Nada para contar
Hay un elemento intrínseco a las road movies –o películas de viajes- que las vuelven atractivas. Es esa tan cinematográfica sensación de libertad, atada a la aventura, al afán de descubrimiento, al poder intrínseco a los paisajes, a los factores inesperados. Es acompañar a personajes en un proceso que los transforma, en un recorrido que es también interno y que puede ser purga, expiación, desahogo, capricho, realización personal, a veces todo eso junto. El viaje como forma y como metáfora.
Pero en cualquier caso, se necesita más que una geografía, más que un viajante, más que una excusa. Y es ahí que esta película falla estrepitosamente. Martin Sheen es un oftalmólogo estadounidense que un día recibe una llamada telefónica de Francia, por la que es informado de la muerte de su hijo (Emilio Estevez, aquí también director y guionista). Al acudir allí, es enterado de que su hijo murió en un accidente en los Pirineos, al inicio de su peregrinaje a través de El camino de Santiago, cuando iba en dirección a las reliquias del apóstol, en Santiago de Compostela. Es así que el vetarano conservador decide colocarse la mochila de su hijo liberal y finalizar el recorrido inconcluso. En el camino, otros personajes se van sumando al caminante: un holandés con sobrepeso, una canadiense adicta a la nicotina, un irlandés con bloqueo de escritor. Todos ellos hablan perfectamente ingles y, vaya uno a saber por qué, ven al estadounidense como un líder a seguir, como un referente -quizá por saber que su hijo murió, atributo que podría colocarlo como el más sufriente y “auténtico” de los peregrinos– en cualquier caso, podrían seguir a cualquier otro, podrían abrirse, pero en cambio deciden decirle todo que sí al viejo, aún cuando deberían mandarlo al demonio. La situación no sólo da cuentas de las inclinaciones religiosas por parte del guionista, sino también de su creencia en el geocentrismo norteamericano.

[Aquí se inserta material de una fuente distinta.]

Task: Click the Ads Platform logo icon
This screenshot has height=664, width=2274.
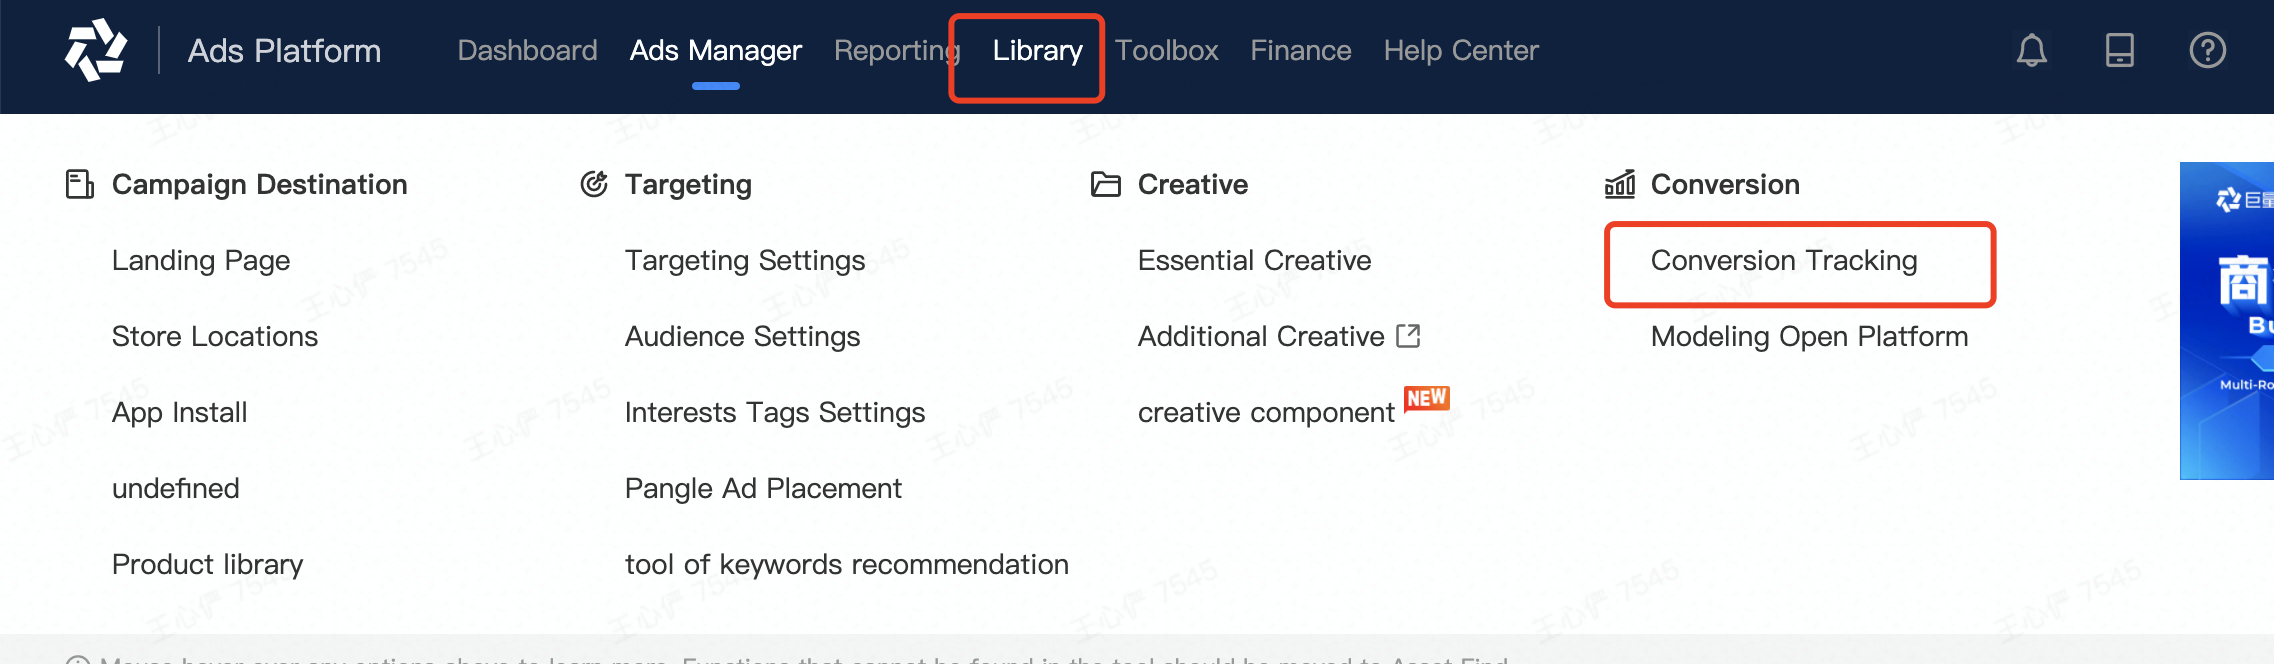Action: (96, 50)
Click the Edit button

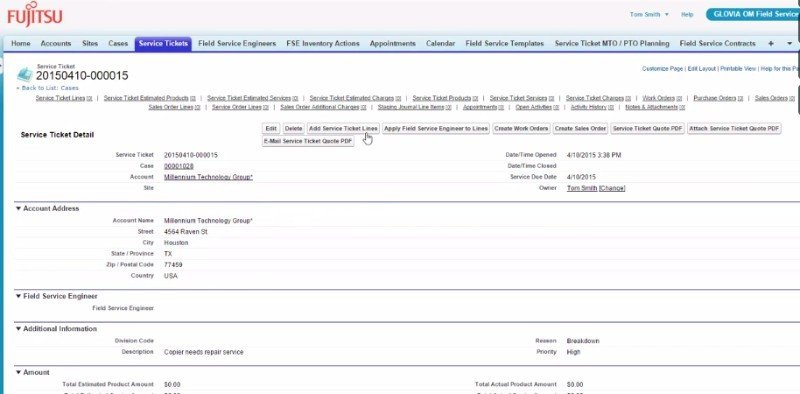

Es difícil entender que esta película haya sido dirigida por un actor. Normalmente ellos suelen proponer personajes emocionalmente complejos, cuya fachada funciona como parcial espejo del alma. Que gracias a una esforzada interpretación puedan intuirse sus motivaciones, sus conflictos, sus penurias, sus deseos. Los actores-directores suelen idear personajes que son un auténtico desafío para sus colegas. Aquí sucede lo contrario, y llama especialmente la atención que la dirección de actores sea tan lamentable: se apela a la simpatía pueril, a los gestos baratos, a las morisquetas introducidas con el objeto evidente de caer bien a la audiencia. En cualquier caso, el encanto es un atributo que cinematográficamente debe de ser trabajado y pulido (Howard Hawks, Frank Capra, Billy Wilder y Eric Rohmer supieron dictar cátedra en la materia), y difícilmente se consiga esculpiéndolo a golpes.
Hay veces que una propuesta llana y sencilla encubre una ausencia radical de ideas. Aquí basta ver las ridículas vueltas del guión –el exabrupto del protagonista durante una borrachera, la caída de su mochila al río- conflictos introducidos que son disueltos en seguida, y que parecen implantados para darle algo de movimiento a una anécdota vacía.